At a recent book club discussion involving my Long Island-based
novel, Don’t Ya Know, a question came
up about the historical accuracy of the term “Keyclose Clan.” In the novel, this is an
association to which the dunce-meat duo of Josiah Remie and Hector
Wesley have sworn allegiance while acting out their miscreant deeds in the
early 1900s.
“Keyclose” is an aberration of the Greek word “kyklos,”
meaning circle. Kyklos is a philospophy dating back to Plato’s Republic.

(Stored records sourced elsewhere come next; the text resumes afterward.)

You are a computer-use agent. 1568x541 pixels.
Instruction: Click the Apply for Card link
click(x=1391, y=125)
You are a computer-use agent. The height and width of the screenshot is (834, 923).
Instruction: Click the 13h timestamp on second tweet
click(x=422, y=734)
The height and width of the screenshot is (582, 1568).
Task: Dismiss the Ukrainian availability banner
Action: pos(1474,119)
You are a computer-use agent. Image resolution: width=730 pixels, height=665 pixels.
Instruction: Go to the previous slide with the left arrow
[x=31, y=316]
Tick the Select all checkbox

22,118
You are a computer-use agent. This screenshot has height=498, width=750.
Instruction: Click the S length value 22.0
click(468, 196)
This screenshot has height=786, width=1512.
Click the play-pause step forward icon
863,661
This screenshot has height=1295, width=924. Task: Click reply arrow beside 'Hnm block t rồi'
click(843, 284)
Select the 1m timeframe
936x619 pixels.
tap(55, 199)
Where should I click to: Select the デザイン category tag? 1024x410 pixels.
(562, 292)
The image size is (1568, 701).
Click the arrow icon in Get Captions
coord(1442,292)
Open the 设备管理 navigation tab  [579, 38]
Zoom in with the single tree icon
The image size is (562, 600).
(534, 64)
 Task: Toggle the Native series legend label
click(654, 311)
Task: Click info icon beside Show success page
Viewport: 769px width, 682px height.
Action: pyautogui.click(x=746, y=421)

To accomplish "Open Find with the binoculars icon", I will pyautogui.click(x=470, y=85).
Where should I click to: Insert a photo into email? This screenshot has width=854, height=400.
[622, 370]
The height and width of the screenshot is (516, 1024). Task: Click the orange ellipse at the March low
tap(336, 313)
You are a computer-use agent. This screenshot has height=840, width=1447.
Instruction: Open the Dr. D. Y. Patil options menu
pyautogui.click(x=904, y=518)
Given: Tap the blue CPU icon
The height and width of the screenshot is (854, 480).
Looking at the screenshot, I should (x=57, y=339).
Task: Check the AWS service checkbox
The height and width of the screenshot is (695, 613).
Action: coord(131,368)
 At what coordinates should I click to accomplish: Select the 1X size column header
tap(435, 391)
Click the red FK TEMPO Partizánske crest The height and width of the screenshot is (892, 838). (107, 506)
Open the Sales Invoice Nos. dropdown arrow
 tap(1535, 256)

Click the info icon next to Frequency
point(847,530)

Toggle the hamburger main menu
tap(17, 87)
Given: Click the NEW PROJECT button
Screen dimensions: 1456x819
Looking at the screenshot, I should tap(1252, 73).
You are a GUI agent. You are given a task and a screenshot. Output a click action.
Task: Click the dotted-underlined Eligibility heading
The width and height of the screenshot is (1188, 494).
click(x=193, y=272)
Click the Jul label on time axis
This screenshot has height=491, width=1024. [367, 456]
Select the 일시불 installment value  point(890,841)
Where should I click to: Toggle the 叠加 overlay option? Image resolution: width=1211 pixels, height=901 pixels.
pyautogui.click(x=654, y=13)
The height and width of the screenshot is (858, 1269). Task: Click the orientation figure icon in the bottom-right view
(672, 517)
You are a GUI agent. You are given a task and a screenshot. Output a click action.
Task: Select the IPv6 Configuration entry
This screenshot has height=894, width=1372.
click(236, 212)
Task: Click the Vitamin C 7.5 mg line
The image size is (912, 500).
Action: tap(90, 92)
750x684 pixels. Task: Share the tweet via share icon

It defines a political cycle that continually rotates
from anarchy through to democracy and around again. An American aberration of the word became “Ku Klux,” the Klan founded in 1865 as a secret society. The KKK flourished on and off, mostly in
the South, before being declared unconstitutional in the 1880s and fading away,
only to rear its head again in Plato's ongoing cycle. *
A revival of the hate-mongering group occurred in the northeast at the turn of the 20th century in the wake of rising
immigration numbers. One particular hotspot was Worcester, Massachusetts which
had become a fully industrialized city by then, attracting scores of immigrants
to work in textiles, shoes, and clothing factories.
Worcester, 1900s c. |
The first wave of Irish,
French and Swedes was quickly followed by an influx of Lithuanian, Polish,
Italian, Greek, Turkish, and Armenian people. The crowded living conditions overflowed
into all sorts of rivalries. In particular, Catholics and Jews became targets
of “kyklos” which formed their owned “codes” within the ghetto population. **
In Don’t Ya Know,
it is Josiah Remie who first mentions the “Keyclose Clan.” Josiah, whose
entire education is based on hearsay, transcribes the word in his brain phonetically
and comes up with "Keyclose." Josiah tells his buddy, Hector Wesley, about it:
“Yeah, so this Woo-ster man comes with this whole
group and they stays at the [Believers’] camp for two weeks. I never did have a group
stay that long, but they comes from the mainland over to here because they been
to the Believers’ place up around there on that Cape and hears about us…So this
guy tells about a group called the Keyclose Clan. They go around and scare
people in Woo-ster who don’t abide by the code, don’t ya know. Like the…uh..well..the
guy said…the code…uh…”
Hector Wesley
replies with a plan to attack a statue at a nearby Catholic convent. The two go
on to destroy a local Jew's Sukkoth and don’t hesitate to demolish an
integrated cemetery.
Neither
Hector nor Josiah knows “the code” specifically, but inherently they know about
hate and how it comes in cycles. In Don’t
Ya Know, an island community triumphs over a clash of cultures by working “all-a-wanna.”
It is an Indian word meaning, “altogether,
for the good of each other and for the
best in each other.”
Since we appear to be in another of those cycles in our real world, Don't Ya Know is a reminder of how to prevail over the Josiahs and Hectors among us.